→ EXERCISE MATERIALS:
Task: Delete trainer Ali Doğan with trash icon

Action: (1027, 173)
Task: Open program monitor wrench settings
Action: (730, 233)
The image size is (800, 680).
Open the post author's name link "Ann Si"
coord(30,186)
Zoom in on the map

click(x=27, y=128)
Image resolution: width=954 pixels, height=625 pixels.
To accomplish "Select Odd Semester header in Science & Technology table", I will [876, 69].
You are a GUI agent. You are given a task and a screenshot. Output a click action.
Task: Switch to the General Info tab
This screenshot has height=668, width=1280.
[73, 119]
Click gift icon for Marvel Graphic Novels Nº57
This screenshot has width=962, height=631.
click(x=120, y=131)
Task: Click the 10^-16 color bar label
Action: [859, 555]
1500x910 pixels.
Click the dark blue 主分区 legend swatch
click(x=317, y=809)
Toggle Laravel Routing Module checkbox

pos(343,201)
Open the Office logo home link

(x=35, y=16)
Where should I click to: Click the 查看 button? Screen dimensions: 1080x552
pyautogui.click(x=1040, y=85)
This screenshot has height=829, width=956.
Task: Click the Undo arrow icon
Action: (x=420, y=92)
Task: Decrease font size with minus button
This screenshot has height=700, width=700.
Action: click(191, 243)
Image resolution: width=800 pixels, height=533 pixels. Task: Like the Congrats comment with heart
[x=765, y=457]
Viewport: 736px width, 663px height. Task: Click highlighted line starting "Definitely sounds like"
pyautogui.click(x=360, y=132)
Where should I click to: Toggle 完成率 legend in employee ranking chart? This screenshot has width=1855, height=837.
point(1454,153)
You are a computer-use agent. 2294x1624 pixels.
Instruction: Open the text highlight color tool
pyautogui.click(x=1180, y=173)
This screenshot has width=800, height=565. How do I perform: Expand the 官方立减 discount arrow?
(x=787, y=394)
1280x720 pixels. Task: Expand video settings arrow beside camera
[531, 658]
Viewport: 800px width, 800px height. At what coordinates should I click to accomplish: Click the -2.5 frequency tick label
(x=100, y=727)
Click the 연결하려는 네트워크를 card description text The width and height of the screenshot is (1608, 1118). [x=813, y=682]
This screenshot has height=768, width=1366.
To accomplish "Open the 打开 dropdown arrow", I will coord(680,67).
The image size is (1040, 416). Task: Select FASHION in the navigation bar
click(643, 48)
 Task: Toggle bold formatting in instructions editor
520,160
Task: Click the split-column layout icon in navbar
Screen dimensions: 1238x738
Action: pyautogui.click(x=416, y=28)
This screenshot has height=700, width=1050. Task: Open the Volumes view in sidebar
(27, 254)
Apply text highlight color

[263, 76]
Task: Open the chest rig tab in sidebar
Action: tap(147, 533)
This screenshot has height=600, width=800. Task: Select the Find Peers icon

→ EXERCISE:
With nothing left out, copy the data above exactly.

→ EXERCISE ANSWER:
Task: Delete trainer Ali Doğan with trash icon

Action: (1027, 173)
Task: Open program monitor wrench settings
Action: (730, 233)
The image size is (800, 680).
Open the post author's name link "Ann Si"
coord(30,186)
Zoom in on the map

click(x=27, y=128)
Image resolution: width=954 pixels, height=625 pixels.
To accomplish "Select Odd Semester header in Science & Technology table", I will [876, 69].
You are a GUI agent. You are given a task and a screenshot. Output a click action.
Task: Switch to the General Info tab
This screenshot has height=668, width=1280.
[73, 119]
Click gift icon for Marvel Graphic Novels Nº57
This screenshot has width=962, height=631.
click(x=120, y=131)
Task: Click the 10^-16 color bar label
Action: [859, 555]
1500x910 pixels.
Click the dark blue 主分区 legend swatch
click(x=317, y=809)
Toggle Laravel Routing Module checkbox

pos(343,201)
Open the Office logo home link

(x=35, y=16)
Where should I click to: Click the 查看 button? Screen dimensions: 1080x552
pyautogui.click(x=1040, y=85)
This screenshot has height=829, width=956.
Task: Click the Undo arrow icon
Action: (x=420, y=92)
Task: Decrease font size with minus button
This screenshot has height=700, width=700.
Action: click(191, 243)
Image resolution: width=800 pixels, height=533 pixels. Task: Like the Congrats comment with heart
[x=765, y=457]
Viewport: 736px width, 663px height. Task: Click highlighted line starting "Definitely sounds like"
pyautogui.click(x=360, y=132)
Where should I click to: Toggle 完成率 legend in employee ranking chart? This screenshot has width=1855, height=837.
point(1454,153)
You are a computer-use agent. 2294x1624 pixels.
Instruction: Open the text highlight color tool
pyautogui.click(x=1180, y=173)
This screenshot has width=800, height=565. How do I perform: Expand the 官方立减 discount arrow?
(x=787, y=394)
1280x720 pixels. Task: Expand video settings arrow beside camera
[531, 658]
Viewport: 800px width, 800px height. At what coordinates should I click to accomplish: Click the -2.5 frequency tick label
(x=100, y=727)
Click the 연결하려는 네트워크를 card description text The width and height of the screenshot is (1608, 1118). [x=813, y=682]
This screenshot has height=768, width=1366.
To accomplish "Open the 打开 dropdown arrow", I will coord(680,67).
The image size is (1040, 416). Task: Select FASHION in the navigation bar
click(643, 48)
 Task: Toggle bold formatting in instructions editor
520,160
Task: Click the split-column layout icon in navbar
Screen dimensions: 1238x738
Action: pyautogui.click(x=416, y=28)
This screenshot has height=700, width=1050. Task: Open the Volumes view in sidebar
(27, 254)
Apply text highlight color

[263, 76]
Task: Open the chest rig tab in sidebar
Action: tap(147, 533)
This screenshot has height=600, width=800. Task: Select the Find Peers icon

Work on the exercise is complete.